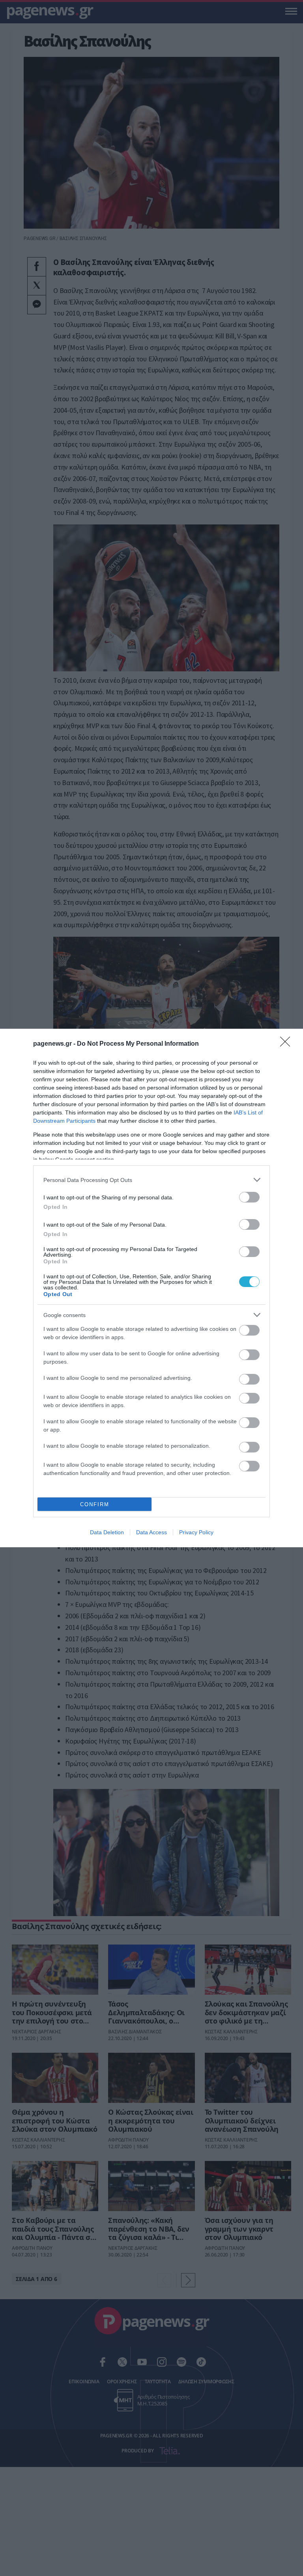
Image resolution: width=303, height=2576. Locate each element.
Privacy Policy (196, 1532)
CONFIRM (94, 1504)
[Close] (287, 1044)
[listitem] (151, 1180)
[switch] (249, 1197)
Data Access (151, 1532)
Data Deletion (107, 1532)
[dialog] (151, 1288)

━━━━━━━━

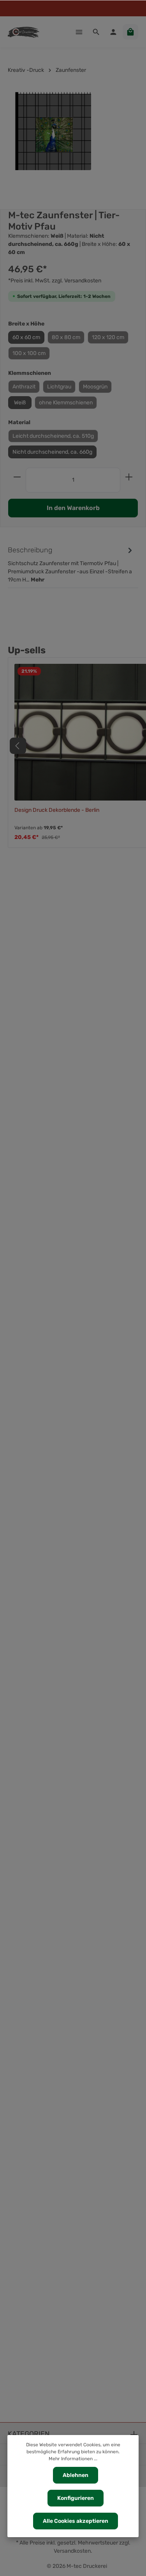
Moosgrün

━━━━━━━━

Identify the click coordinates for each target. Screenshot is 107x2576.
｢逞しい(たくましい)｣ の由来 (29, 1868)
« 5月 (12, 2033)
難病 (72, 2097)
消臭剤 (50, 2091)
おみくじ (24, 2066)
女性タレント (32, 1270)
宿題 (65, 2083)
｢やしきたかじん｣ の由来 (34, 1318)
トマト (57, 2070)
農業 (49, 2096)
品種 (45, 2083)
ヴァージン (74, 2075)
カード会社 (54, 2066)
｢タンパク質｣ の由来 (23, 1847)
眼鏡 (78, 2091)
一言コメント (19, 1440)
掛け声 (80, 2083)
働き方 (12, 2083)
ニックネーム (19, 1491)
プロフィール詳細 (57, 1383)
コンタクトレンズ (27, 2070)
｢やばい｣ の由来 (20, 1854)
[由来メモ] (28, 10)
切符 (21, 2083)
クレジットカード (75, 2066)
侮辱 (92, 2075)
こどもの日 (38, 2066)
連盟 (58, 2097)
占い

━━━━━━━━

What the task asks: Reproduce exactly the lines above from the line with "Identify the click" to the line with "カード会社 (54, 2066)", including both, and add nothing.

Solution for this exercise:
Identify the click coordinates for each target. Screenshot is 107x2576.
｢逞しい(たくましい)｣ の由来 (29, 1868)
« 5月 (12, 2033)
難病 (72, 2097)
消臭剤 (50, 2091)
おみくじ (24, 2066)
女性タレント (32, 1270)
宿題 (65, 2083)
｢やしきたかじん｣ の由来 (34, 1318)
トマト (57, 2070)
農業 (49, 2096)
品種 (45, 2083)
ヴァージン (74, 2075)
カード会社 (54, 2066)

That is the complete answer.